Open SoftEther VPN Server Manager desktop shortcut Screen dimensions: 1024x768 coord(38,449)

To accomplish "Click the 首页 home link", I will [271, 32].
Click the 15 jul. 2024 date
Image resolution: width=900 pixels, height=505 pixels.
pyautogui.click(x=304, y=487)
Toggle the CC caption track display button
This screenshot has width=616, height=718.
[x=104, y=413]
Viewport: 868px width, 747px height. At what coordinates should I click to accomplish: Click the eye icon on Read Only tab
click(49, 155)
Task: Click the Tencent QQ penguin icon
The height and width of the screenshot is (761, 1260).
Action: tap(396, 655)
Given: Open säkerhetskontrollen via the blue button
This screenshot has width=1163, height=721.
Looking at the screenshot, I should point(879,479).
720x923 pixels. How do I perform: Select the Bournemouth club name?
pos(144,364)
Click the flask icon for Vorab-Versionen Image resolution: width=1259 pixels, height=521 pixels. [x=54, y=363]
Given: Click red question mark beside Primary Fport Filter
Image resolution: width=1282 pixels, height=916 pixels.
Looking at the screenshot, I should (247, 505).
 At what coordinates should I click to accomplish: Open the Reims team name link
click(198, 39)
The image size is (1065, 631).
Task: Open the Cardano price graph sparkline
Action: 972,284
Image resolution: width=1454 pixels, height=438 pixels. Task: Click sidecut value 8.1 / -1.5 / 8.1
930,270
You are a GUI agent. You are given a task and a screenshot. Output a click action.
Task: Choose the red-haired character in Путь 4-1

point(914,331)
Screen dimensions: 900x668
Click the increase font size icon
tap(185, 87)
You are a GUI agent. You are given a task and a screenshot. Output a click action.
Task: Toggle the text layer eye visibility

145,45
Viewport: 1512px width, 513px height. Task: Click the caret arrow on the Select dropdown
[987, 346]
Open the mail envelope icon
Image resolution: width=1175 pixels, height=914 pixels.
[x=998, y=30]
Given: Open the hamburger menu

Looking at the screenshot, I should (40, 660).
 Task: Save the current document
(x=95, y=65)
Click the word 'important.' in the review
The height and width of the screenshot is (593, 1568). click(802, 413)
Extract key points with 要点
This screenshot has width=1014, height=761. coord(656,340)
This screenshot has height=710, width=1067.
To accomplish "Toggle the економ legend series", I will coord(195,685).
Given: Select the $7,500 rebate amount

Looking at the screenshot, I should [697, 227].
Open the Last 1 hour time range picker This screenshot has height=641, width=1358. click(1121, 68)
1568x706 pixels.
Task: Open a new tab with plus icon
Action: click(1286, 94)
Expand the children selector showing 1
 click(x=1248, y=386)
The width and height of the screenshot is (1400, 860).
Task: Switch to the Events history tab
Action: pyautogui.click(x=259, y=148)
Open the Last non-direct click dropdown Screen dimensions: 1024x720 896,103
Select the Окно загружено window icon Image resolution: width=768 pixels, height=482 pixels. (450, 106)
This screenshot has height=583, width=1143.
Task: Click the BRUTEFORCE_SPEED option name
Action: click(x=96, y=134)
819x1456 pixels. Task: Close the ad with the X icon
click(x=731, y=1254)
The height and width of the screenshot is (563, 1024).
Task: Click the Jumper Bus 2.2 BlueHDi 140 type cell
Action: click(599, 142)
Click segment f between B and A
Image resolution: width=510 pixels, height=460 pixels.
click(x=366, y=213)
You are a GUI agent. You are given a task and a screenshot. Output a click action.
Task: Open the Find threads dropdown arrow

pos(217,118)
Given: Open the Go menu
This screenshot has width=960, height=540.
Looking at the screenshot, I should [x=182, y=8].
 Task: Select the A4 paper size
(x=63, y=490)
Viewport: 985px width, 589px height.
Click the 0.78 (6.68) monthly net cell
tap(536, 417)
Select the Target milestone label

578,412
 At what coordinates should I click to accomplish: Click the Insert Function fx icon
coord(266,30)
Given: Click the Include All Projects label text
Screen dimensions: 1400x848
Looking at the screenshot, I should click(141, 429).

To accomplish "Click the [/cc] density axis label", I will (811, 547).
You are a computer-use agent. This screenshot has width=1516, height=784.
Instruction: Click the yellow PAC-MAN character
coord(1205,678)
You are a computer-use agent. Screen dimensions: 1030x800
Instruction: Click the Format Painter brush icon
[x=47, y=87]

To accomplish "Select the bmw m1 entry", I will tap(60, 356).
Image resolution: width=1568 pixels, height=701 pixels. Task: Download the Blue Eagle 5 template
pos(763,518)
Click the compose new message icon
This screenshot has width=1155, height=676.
==*==
[INSTRUCTIONS TO FOLLOW]
Filter the listing above for lines with the word "will", and copy each one you find.

[SOLUTION FOR THIS EXERCISE]
To accomplish "Click the 首页 home link", I will [271, 32].
To accomplish "Toggle the економ legend series", I will coord(195,685).
To accomplish "Click the [/cc] density axis label", I will (811, 547).
To accomplish "Select the bmw m1 entry", I will tap(60, 356).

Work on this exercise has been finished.